Olivia smiled up at the waiter as he brought her another glass of cabernet. Her lipstick, “Siren Red”, matched her low-cut backless dress and her four-inch Pradas. Tipping her wrist, she checked the time on her diamond faced Vacheron Constantin, then her smile widened. Kai would have arrived at his loft and discovered her message by now. Considering what he might do with what she’d left behind, she calculated what he’d done since arriving home. She shifted her gaze toward the windows along the front of the new restaurant and waited. A minute later, a Harley Softail drove by, the driver’s helmet turned toward the building as he continued down the street. She wondered what he saw, what he was thinking, where he was going. How long would it take before he discovered who had left the calling card, and would she have the patience to wait? Olivia chuckled as she brought her glass to her lips. Revenge would be sweet. She felt the power thrum in her veins and imagined how it would be when Kai gave her everything she wanted, everything she deserved.
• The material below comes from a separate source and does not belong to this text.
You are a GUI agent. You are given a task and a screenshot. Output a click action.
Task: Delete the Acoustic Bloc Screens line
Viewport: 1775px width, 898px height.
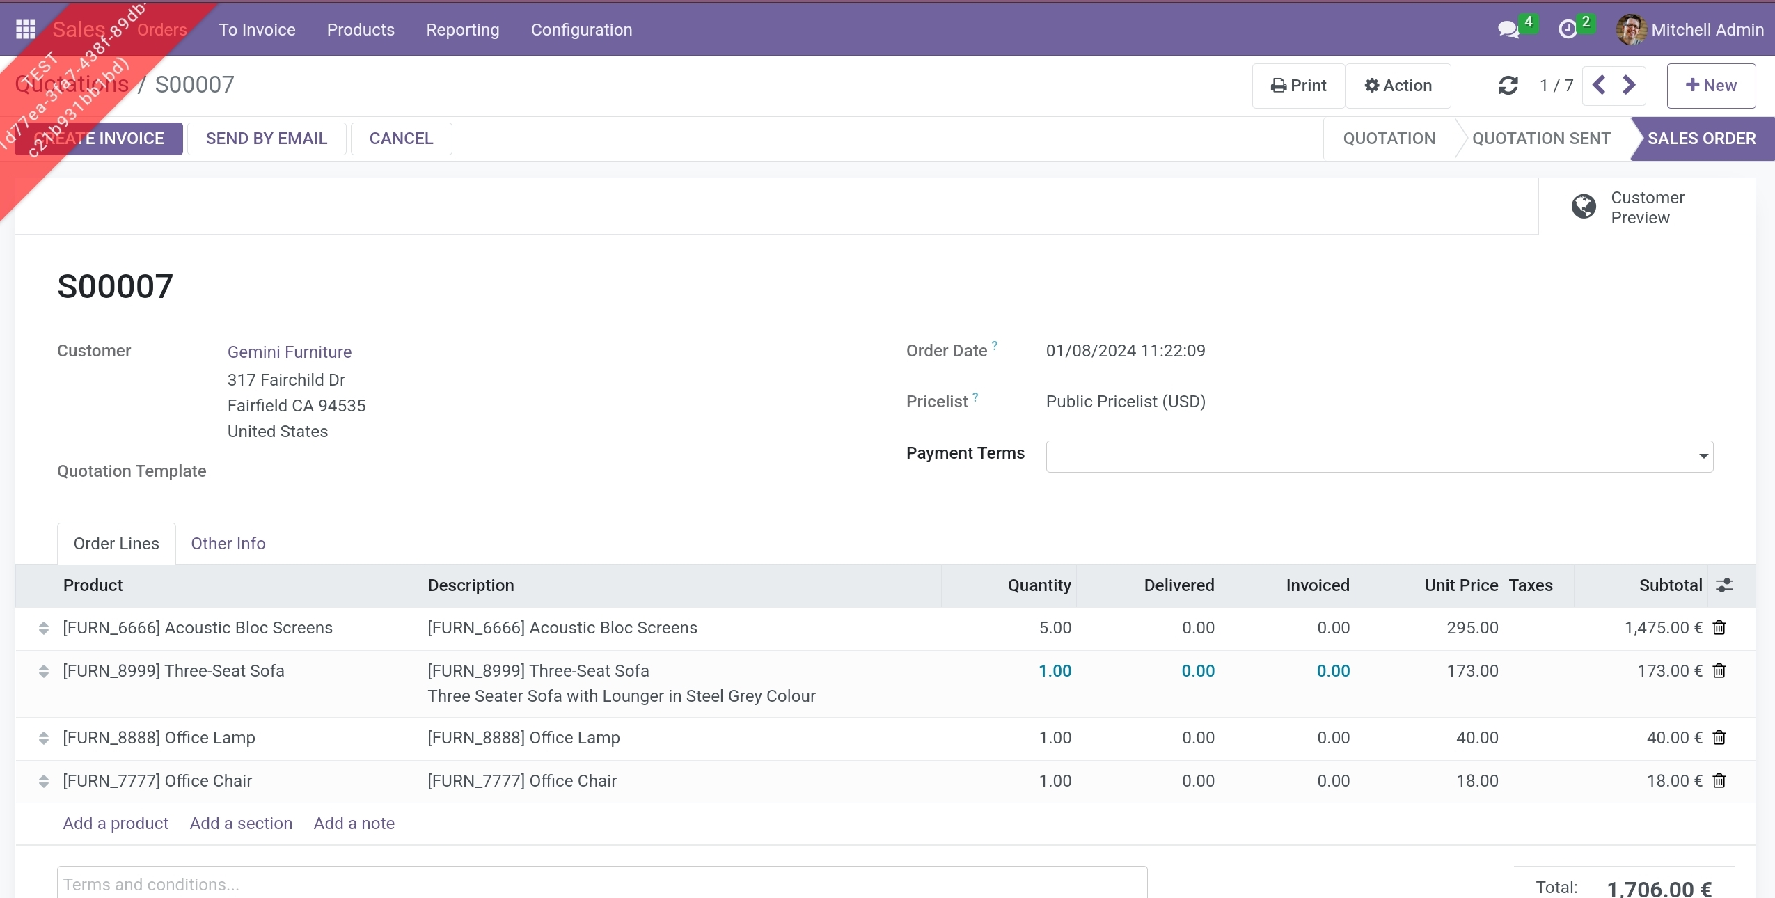(1719, 628)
It wouldn’t matter if Kai questioned the security who was on the front desk 24-7. If it had been a typical burglary, perhaps something would have been caught on the security tape in the lobby, from the cameras at the corners of the building watching pedestrian and vehicular traffic, or even a name on the visitor’s log at the front desk as a ploy to gain access to the residents’ homes. Kai had bought the loft not for its offers of security but for the location. Someone with the skills to do what they’d done, what she had done, wouldn't show up on any camera, and wouldn’t have stopped to chat with the guards.
Just before he entered the parking garage from the alley, he glanced over his shoulder at the dumpster. He diluted the blood with the beer to both break the circle and the power that was left behind by the one who created it. The bloodstain would now be unrecognizable by anyone who happened to see it.
He put his helmet on, then climbed on the bike. Zipping up his jacket, he made sure his holster was covered, then started the Harley and left the garage. He needed to make two stops before being at the corner of 9th Street and Washington by 3:00 AM.
A new restaurant had opened at the edge of the Waterfront District. Though he’d been invited to the opening, Kai hadn’t attended. The owners had sent private invitations to the city officials and elite business owners, hoping for favorable reviews. Kai and others who owned the city’s hottest clubs were invited in the hopes that those who attended would talk it up with their customers. For some of them, being seen in the restaurant was enough to be a nod of approval.
It was this restaurant he turned his head to look at as he drove past. The tables were full, as was the bar. Two valets hustled out front. Through the window, he caught a visual waver. A disturbance in a small part of the restaurant. He blinked, and it was gone. Looking forward, he passed a taxi, then shifted gears to make it through a yellow light. He would make a point of returning this way to verify if what he saw remained, or if it was a ghost of his earlier anxiety. A small percentage of the population possessed power. Most knew it, but some went their whole lives believing they were just an anomaly. Even if the person emitting the visual waver was no longer in the restaurant, he might be able to pick up on residual energy.
He slowed as he approached the narrow streets of Old Town. Sticking to the alleys to avoid the cobblestones on the main roads, he pulled behind a building and parked next to a bicycle with a white basket on the front of the handlebars. Removing his helmet, a corner of his mouth twitched. Sabrina O’Malley was still in her shop.